**Reading text:**
How to install Hadoop on Ubuntu 20.04?

Overview

Hadoop is an open-source software which is used to store and process large data sets in a distributed computing environment. It runs on low-cost hardware, making it affordable for businesses. Hadoop consists of two major core components namely HDFS and MapReduce.  The Hadoop Distributed File System (HDFS) allows data storage across multiple servers in a cluster, while MapReduce is a processing engine that enables distributed processing of large data sets across the cluster. 

In this tutorial, we'll walk you through the process of how to install Hadoop on Ubuntu20.04.

Prerequisites

There are certain prerequisites that need to be met before you begin:

Ubuntu 20.04 server configured on your system
A regular root user with sudo privileges
Internet connect ion

Key

Red box- Input
Green box- Output

Get Started

Step 1: Java Installation:

First, update your system by opening the terminal and running the following commands:

sudo -i

sudo apt-get update && sudo apt-get upgrade

Install OpenJDK 11 or any latest version of your choice, by running the following command:

sudo apt-get install openjdk-11-jdk

Once the installation is complete, let's verify it with the following command:

java –version

Step 2: Creating Hadoop User

We will now create a dedicated user using the 'adduser' command.

sudo adduser hadoopuser

This will require entering the user's new password, full name, and other relevant information. To confirm that the details entered are correct, we will need to type "y/Y".

To switch to the Hadoop user that we have created, which in this case is 'hadoopuser', we need to run the following command:

su - hadoopuser

Step 3: Generating Public and Private key-pairs

Once that's done, we can generate the private and public key pairs using the command below:

ssh-keygen -t rsa

When prompted, specify the file location where you would like to save the key pair, and provide a passphrase that will be used for the Hadoop user setup.

Once the key pairs have been generated, we can add them to the SSH authorized_keys, using the command below:

cat ~/.ssh/id_rsa.pub >> ~/.ssh/authorized_keys

Step 4: Permitting and Authorizing key-pairs

Since we have saved the key pair to the SSH authorized keys, we will now need to update the file permissions to 640. This will ensure that only the file owner (i.e., us) will have both read and write permissions, while the group will only have read permissions. No permissions will be granted to other users.

chmod 640 ~/.ssh/authorized_keys

Authenticate the localhost, using the following command:

ssh localhost

Enter yes to continue.

Step 5: Downloading and Installing Hadoop

To install the Hadoop framework on your system, you can use the following wget command: You may download any latest version. Here, we have downloaded the more stable Hadoop version 3.2.4.

**Data rows:**
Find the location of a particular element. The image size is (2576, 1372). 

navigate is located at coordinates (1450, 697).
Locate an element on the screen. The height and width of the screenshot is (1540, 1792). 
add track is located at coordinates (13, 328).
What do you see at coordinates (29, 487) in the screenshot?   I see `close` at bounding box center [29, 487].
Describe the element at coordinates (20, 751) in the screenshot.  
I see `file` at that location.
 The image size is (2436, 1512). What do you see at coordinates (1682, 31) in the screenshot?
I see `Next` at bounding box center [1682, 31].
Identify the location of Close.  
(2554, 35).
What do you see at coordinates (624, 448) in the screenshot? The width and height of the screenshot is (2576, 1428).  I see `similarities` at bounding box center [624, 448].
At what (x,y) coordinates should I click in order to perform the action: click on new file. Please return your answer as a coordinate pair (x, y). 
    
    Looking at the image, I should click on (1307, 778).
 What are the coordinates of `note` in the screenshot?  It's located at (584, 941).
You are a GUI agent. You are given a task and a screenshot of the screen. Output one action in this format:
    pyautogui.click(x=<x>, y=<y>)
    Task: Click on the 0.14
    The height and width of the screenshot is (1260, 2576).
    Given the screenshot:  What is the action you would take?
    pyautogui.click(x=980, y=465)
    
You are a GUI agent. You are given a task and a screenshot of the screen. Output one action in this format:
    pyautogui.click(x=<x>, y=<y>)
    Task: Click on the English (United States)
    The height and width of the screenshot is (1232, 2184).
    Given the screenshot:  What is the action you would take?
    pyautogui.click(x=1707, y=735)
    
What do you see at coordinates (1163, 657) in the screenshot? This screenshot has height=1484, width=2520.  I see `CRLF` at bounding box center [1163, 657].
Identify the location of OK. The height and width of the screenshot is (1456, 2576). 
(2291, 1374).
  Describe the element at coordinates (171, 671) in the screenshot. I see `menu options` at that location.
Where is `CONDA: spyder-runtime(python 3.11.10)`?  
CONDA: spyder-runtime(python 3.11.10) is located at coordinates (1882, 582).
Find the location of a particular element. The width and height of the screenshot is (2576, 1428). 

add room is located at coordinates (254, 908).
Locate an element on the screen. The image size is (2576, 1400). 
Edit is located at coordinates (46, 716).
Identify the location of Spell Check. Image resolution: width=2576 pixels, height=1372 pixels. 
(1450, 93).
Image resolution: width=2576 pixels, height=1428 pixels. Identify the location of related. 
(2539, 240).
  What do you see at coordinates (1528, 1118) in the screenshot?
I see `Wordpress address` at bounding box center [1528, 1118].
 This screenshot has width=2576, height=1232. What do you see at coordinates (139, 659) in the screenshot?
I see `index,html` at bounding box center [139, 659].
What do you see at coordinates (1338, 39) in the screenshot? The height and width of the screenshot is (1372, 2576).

**Challenges:**
**1.** In the Hadoop installation tutorial, which Hadoop version is downloaded?
**2.** Reproduce the records starting at the line containing "At what (x,y)" and ending at the line containing "What are the", replacing "screenshot" with "screen capture" and keeping everything else the same.

**Exercise results:**
**1.** Hadoop version 3.2.4.

**2.**
At what (x,y) coordinates should I click in order to perform the action: click on new file. Please return your answer as a coordinate pair (x, y). 
    
    Looking at the image, I should click on (1307, 778).
 What are the coordinates of `note` in the screen capture?  It's located at (584, 941).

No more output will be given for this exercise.